:: Given records

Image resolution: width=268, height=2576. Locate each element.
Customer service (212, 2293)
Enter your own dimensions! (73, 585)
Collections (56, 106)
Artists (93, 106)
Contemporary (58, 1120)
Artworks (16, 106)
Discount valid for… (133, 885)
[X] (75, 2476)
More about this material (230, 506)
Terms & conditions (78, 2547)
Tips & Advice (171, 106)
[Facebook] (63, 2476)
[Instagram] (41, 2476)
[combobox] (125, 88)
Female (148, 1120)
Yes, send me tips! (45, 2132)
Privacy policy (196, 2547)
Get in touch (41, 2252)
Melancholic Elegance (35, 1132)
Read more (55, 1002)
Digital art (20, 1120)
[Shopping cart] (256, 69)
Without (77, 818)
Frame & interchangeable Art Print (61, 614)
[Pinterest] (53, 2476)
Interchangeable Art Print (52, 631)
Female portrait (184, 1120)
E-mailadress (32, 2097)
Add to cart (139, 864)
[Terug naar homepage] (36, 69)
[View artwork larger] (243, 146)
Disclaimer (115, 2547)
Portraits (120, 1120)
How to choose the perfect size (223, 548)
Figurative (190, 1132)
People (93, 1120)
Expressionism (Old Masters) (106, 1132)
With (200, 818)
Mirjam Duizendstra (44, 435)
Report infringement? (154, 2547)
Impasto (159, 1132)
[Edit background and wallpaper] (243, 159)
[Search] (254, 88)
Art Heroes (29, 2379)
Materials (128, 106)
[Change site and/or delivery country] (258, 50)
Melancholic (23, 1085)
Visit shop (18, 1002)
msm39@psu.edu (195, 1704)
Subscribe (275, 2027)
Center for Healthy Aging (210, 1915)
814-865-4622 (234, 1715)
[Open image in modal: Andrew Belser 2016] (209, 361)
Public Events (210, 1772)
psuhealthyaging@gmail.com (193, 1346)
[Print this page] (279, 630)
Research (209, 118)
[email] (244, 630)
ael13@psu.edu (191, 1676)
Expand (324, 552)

::::

(About this task): What lines of the data contain the string "Melancholic"? List them.

(Answer for this exercise):
Melancholic Elegance (35, 1132)
Melancholic (23, 1085)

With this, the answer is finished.